Yep, I agree there are cases where mongodb will perform better. However, many use cases also require joins and the other goodness that relations provide.

So really the use case for mongo etc is 'very high performance requirements' AND 'does not require relations'.

Many projects may be ok with just one of those. But very few require meet both of those constraints.

FWIW I've seen many cases which are sort of the opposite: great performance with mongodb, but then because of the lack of relations for a reporting feature (for example) performance completely plummets due to horrible hacks being done to query the data model that doesn't work with the schema, eventually requiring a rewrite to RDBMS. I would guess that this is much more common.

lodovic · on Jan 24, 2021

I found that for an EAV type database, NoSql is a much better match as it doesn't require queries with a million joins. But that's a very specific case indeed.
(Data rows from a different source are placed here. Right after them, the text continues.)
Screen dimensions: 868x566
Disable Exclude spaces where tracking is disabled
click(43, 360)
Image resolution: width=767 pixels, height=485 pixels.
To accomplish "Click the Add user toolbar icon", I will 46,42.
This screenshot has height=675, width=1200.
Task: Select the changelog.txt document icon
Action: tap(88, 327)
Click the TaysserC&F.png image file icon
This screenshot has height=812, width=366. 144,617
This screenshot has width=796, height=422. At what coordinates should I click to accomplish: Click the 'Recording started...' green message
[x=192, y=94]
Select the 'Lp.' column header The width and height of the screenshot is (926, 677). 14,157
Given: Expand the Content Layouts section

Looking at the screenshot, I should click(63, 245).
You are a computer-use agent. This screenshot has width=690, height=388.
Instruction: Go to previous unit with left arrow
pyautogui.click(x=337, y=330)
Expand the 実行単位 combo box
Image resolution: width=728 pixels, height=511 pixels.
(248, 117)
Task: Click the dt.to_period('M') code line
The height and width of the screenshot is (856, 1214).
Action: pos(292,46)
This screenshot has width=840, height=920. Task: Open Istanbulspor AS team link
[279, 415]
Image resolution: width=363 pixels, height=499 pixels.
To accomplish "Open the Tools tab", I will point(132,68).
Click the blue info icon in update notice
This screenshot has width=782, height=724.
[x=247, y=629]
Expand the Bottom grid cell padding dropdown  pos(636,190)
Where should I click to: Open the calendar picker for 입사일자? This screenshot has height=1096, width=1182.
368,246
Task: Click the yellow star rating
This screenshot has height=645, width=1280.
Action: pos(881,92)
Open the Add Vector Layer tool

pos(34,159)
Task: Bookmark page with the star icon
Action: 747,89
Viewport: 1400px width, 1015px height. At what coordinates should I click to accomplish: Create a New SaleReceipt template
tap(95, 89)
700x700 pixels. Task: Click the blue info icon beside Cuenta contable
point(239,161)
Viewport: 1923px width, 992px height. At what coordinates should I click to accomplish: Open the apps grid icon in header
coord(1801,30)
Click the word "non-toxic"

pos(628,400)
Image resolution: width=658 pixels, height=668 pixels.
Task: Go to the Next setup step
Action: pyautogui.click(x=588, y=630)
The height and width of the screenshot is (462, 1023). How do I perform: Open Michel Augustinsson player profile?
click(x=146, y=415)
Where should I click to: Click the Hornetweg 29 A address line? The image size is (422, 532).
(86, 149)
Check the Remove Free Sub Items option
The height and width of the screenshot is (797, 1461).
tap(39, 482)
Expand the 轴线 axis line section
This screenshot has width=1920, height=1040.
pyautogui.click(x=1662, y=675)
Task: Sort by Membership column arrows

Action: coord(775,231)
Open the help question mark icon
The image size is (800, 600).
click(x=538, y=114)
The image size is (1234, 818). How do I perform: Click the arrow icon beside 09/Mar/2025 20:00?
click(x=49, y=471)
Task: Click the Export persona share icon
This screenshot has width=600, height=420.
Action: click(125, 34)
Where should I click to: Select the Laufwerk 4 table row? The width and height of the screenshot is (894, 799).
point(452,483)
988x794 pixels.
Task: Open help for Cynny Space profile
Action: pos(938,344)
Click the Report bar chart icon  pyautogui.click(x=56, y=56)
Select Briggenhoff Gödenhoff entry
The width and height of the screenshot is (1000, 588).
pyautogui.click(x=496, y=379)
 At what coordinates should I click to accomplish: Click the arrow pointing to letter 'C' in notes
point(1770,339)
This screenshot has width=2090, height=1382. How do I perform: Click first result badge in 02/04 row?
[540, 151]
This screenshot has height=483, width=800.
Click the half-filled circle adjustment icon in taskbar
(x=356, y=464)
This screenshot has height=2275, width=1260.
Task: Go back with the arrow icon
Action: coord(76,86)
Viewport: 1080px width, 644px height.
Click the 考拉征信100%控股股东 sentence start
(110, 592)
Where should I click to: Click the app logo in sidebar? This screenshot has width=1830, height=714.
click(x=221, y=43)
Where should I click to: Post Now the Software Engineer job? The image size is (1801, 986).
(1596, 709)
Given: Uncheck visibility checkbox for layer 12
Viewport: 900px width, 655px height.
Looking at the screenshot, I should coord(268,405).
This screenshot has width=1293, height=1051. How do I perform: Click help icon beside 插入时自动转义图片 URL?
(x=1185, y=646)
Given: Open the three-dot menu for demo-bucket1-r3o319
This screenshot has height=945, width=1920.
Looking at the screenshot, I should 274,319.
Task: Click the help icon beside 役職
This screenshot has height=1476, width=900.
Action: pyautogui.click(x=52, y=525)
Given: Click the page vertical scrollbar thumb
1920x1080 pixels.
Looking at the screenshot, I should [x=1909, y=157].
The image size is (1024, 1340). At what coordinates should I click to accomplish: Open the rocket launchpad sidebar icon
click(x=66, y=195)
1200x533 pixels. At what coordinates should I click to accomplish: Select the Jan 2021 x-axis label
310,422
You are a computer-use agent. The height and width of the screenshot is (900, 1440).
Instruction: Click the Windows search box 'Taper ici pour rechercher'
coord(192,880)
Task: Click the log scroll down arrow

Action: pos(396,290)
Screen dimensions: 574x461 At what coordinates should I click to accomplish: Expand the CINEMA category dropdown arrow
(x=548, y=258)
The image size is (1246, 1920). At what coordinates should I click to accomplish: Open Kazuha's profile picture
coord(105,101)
tomnipotent · on Jan 24, 2021

> it doesn’t get shut off nightly when the RDS systems do to save money

If your company needs to shutdown RDS to save a couple of bucks a month, there's a much larger problem at hand than RDS vs Dynamo.

Aeolun · on Jan 24, 2021

At scale it’s a little bit more than a few bucks. Across the board, we spend hundreds of thousands on ec2 instances for dev/test, so turning them off at night when nobody uses them saves you quite a lot of money.

cbdumas · on Jan 24, 2021

I can't speak to your specific use case, but I can tell you that a relatively small RDS instance is probably a lot more performant than you think. There is also "Aurora Serverless" now which I've just started to play with but might suit your needs.

As far as what makes Dynamo a good fit, I almost take the other approach and try to ask myself, what makes Postgres a bad fit? Postgres is so flexible and powerful that IMO you need a really good reason to walk away from that as the default.

virmundi · on Jan 24, 2021

Aurora wasn’t allowed at the time. The system is a simple stream logging app. Wonderful for our use case. Dynamo for so far. Corp politics made the RDS instance annoying to pursue.